Hyssop is cultivated for the use of its flower-tops, which are steeped in water to make an infusion, which is sometimes employed as an expectorant. There are three varieties, known respectively by their blue, red and white flowers, which are in bloom from June to October, and are sometimes employed as edging plants. Grown with catmint, it makes a lovely border, backed with Lavender and Rosemary. As a kitchen herb, it is mostly used for broths and decoctions, occasionally for salad. For medicinal use the flower-tops should be cut in August.

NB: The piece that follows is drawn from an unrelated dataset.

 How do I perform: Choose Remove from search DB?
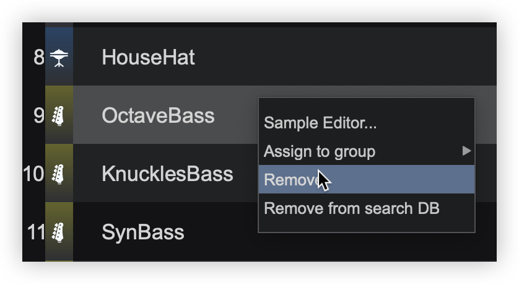[x=352, y=208]
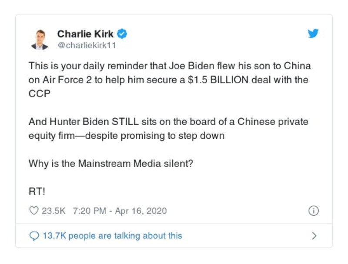Click the "despite promising to step down" phrase

coord(155,136)
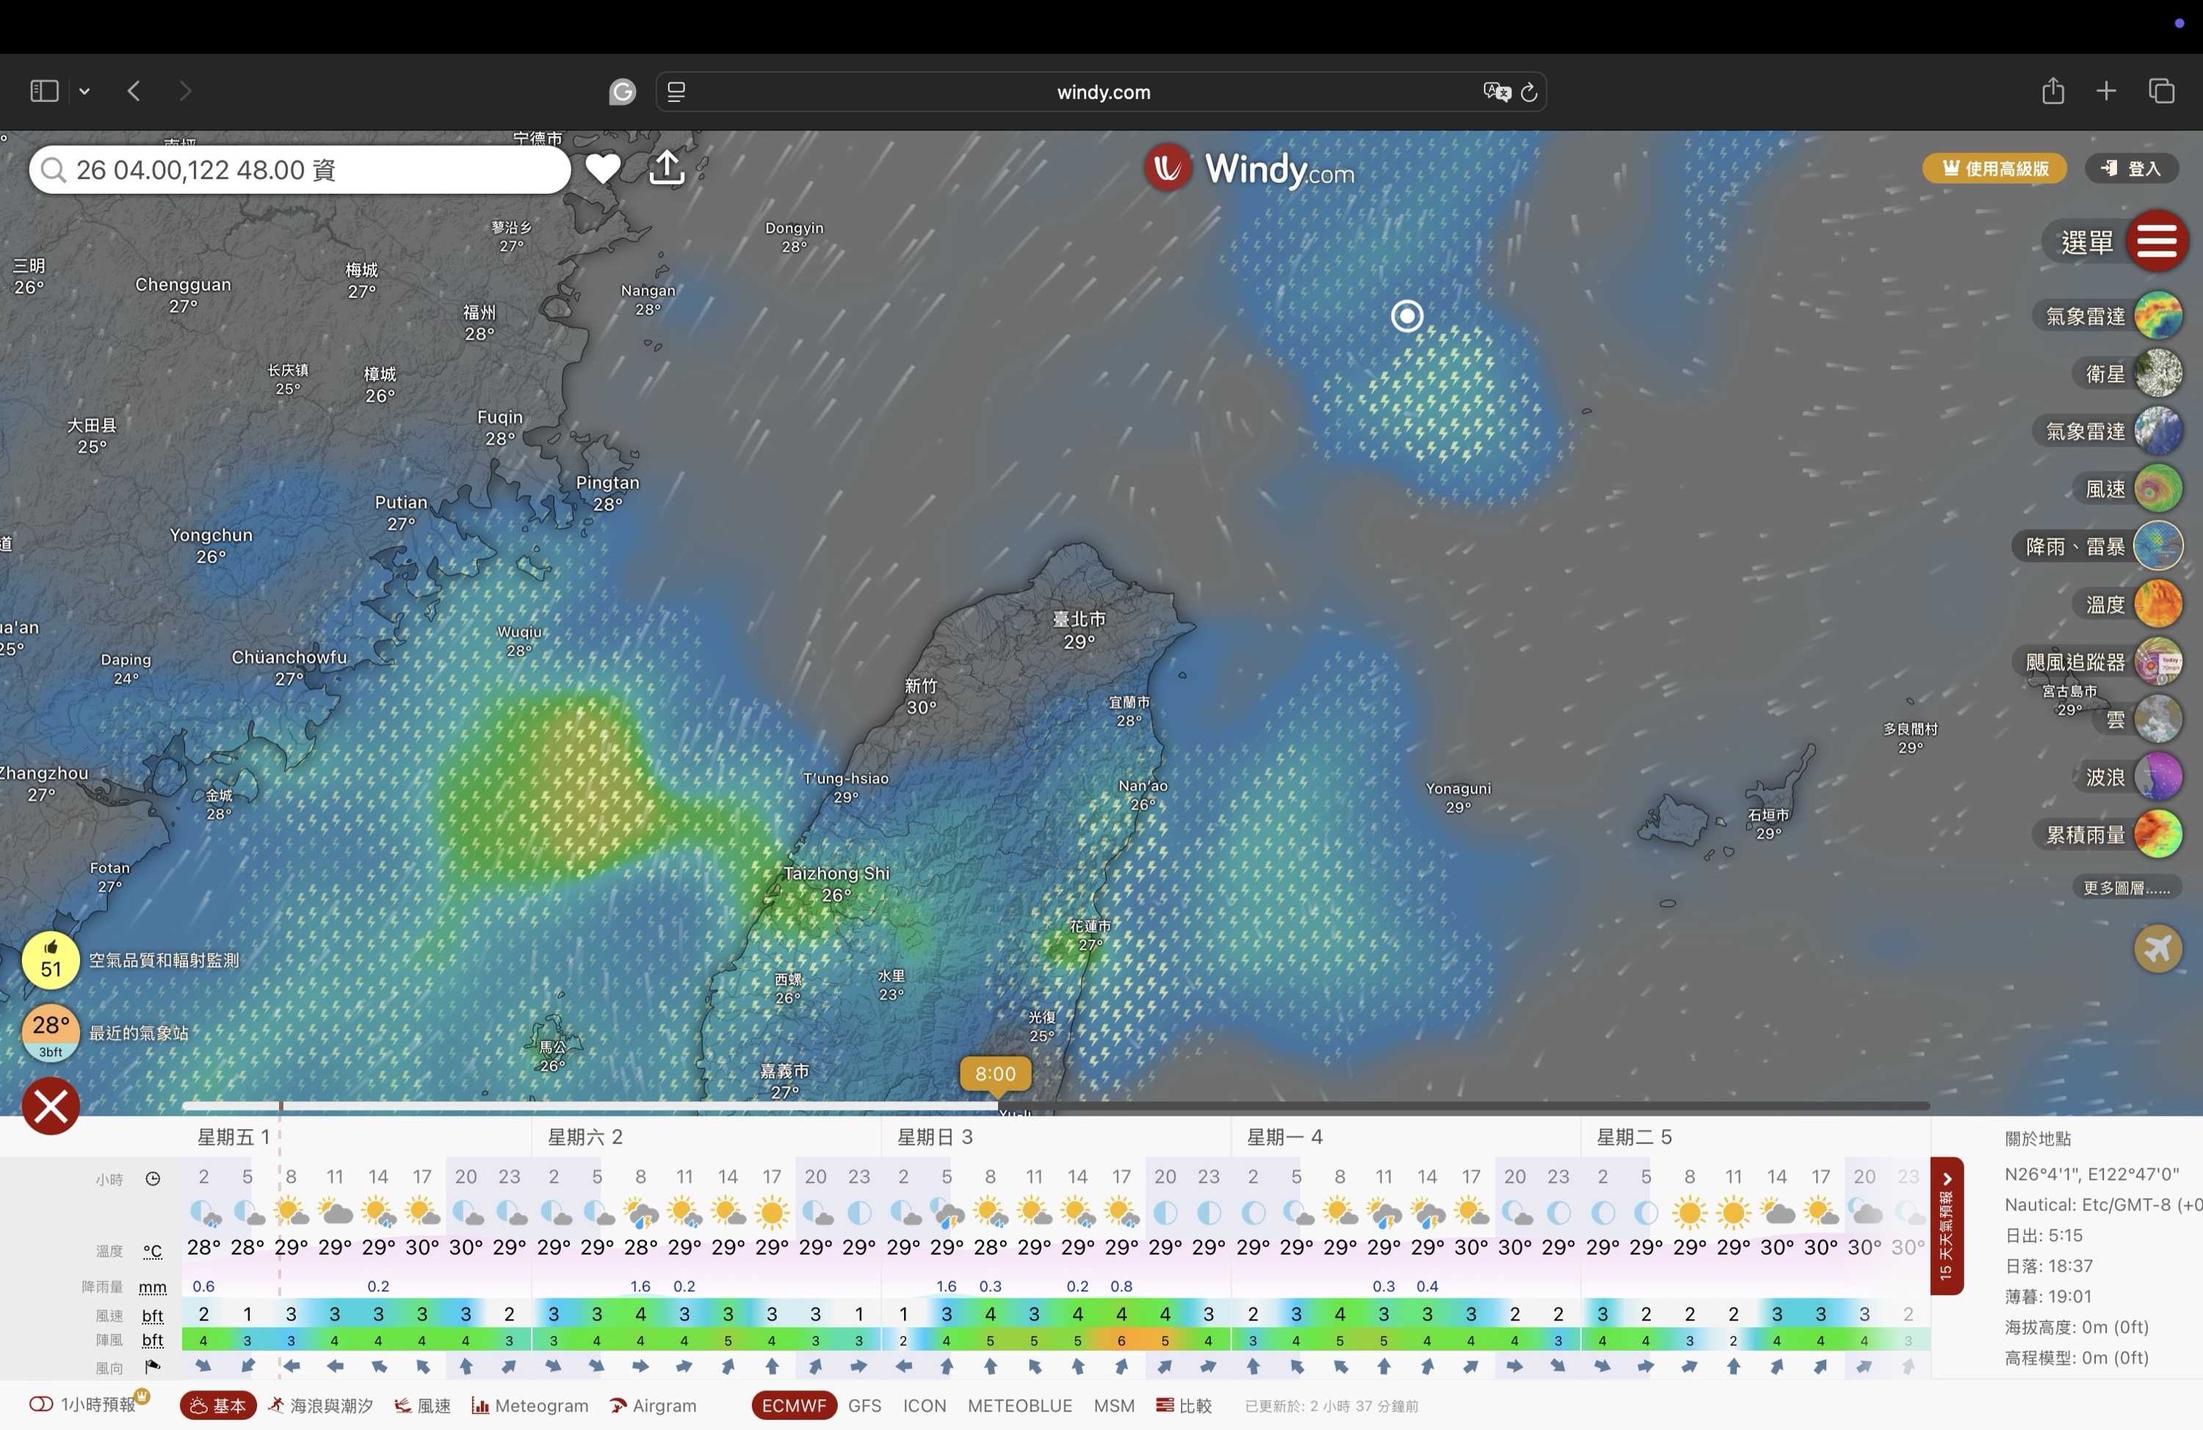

It may be propagated by seeds, sown in April, or by dividing the plants in spring and autumn, or by cuttings, made in spring and inserted in a shady situation. Plants raised from seeds or cuttings, should, when large enough, be planted out about 1 foot apart each way, and kept watered till established. They succeed best in a warm aspect and in a light, rather dry soil. The plants require cutting in, occasionally, but do not need much further attention.


—Medicinal Action and Uses—Expectorant, diaphoretic, stimulant, pectoral, carminative. The healing virtues of the plant are due to a particular volatile oil, which is stimulative, carminative and sudorific. It admirably promotes expectoration, and in chronic catarrh its diaphoretic and stimulant properties combine to render it of especial value. It is usually given as a warm infusion, taken frequently and mixed with Horehound. Hyssop Tea is also a grateful drink, well adapted to improve the tone of a feeble stomach, being brewed with the green tops of the herb, which are sometimes boiled in soup to be given for asthma. In America, an infusion of the leaves is used externally for the relief of muscular rheumatism, and also for bruises and discoloured contusions, and the green herb, bruised and applied, will heal cuts promptly.


The infusion has an agreeable flavour and is used by herbalists in pulmonary diseases.


It was once much employed as a carminative in flatulence and hysterical complaints, but is now seldom employed.


A tea made with the fresh green tops, and drunk several times daily, is one of the oldfashioned country remedies for rheumatism that is still employed. Hyssop baths have also been recommended as part of the cure, but the quantity used would need to be considerable.